(Written instruction)
Transcribe the text of every record below word for word, leaving out the pictures.

(Available data)
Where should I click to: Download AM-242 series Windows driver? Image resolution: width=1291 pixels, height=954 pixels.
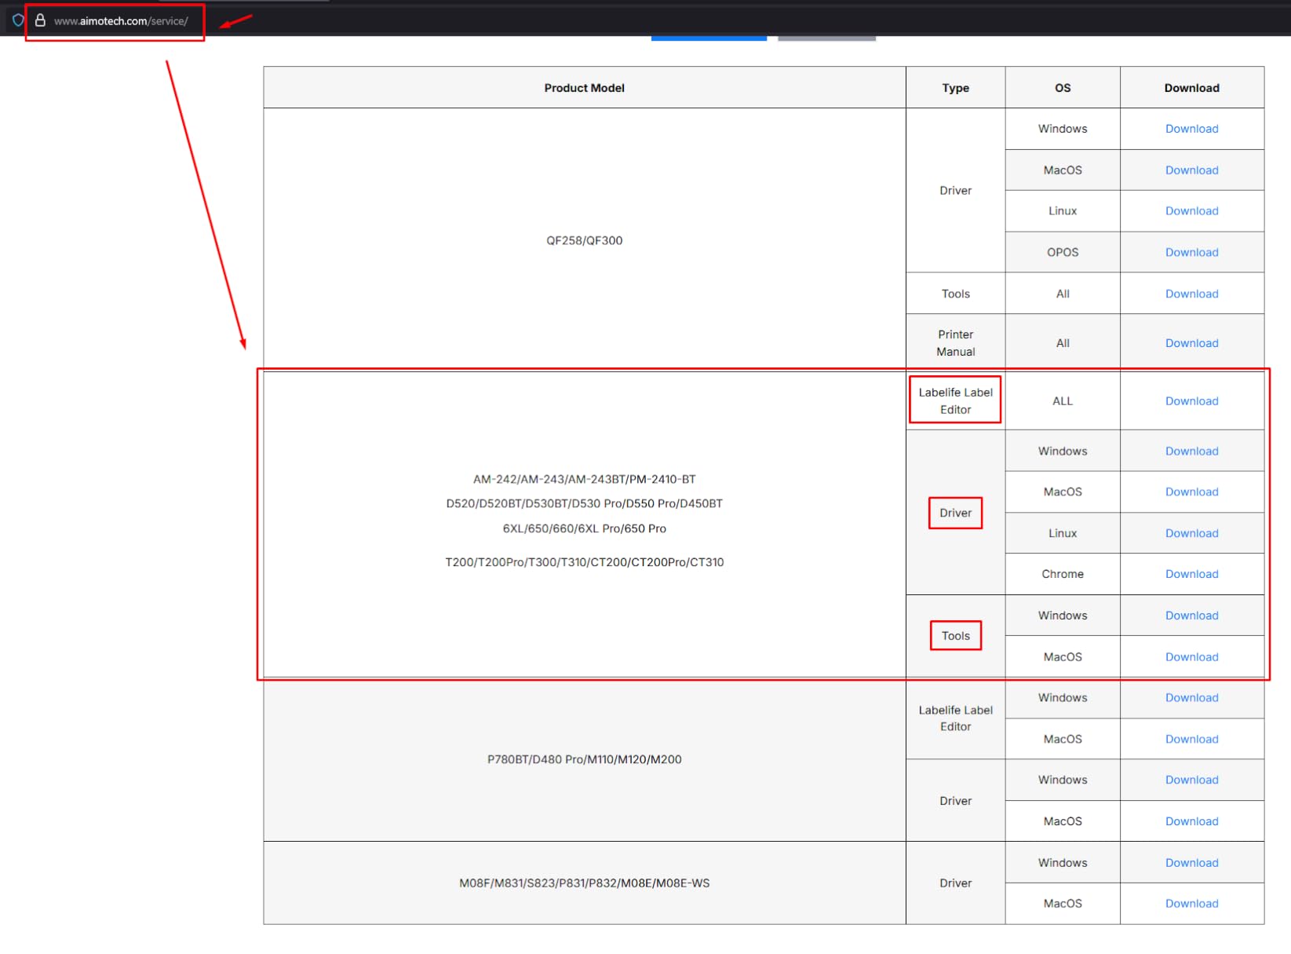tap(1191, 451)
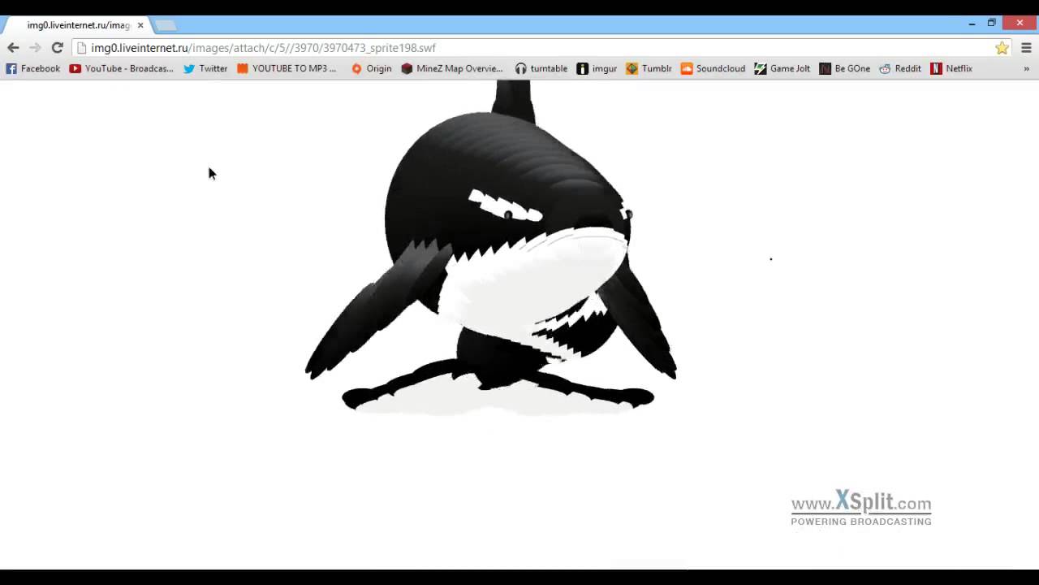Open the Facebook bookmark
Screen dimensions: 1039x585
coord(33,69)
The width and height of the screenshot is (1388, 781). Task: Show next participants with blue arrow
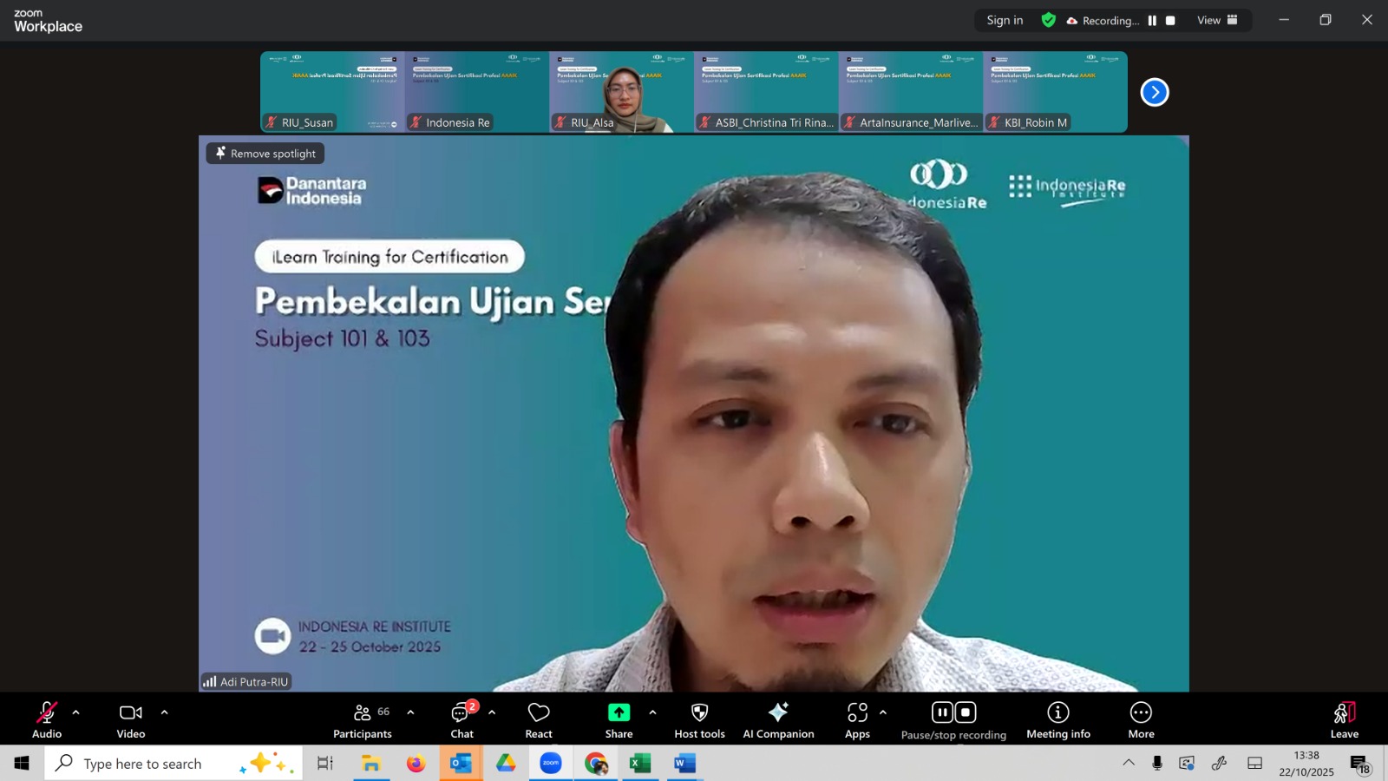tap(1154, 92)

(Solution below)
Where should I click to: Download AM-242 series Windows driver? Image resolution: width=1291 pixels, height=954 pixels.
tap(1191, 451)
Open the Facebook bookmark
Screen dimensions: 1039x585
coord(33,69)
The width and height of the screenshot is (1388, 781). Task: Show next participants with blue arrow
tap(1154, 92)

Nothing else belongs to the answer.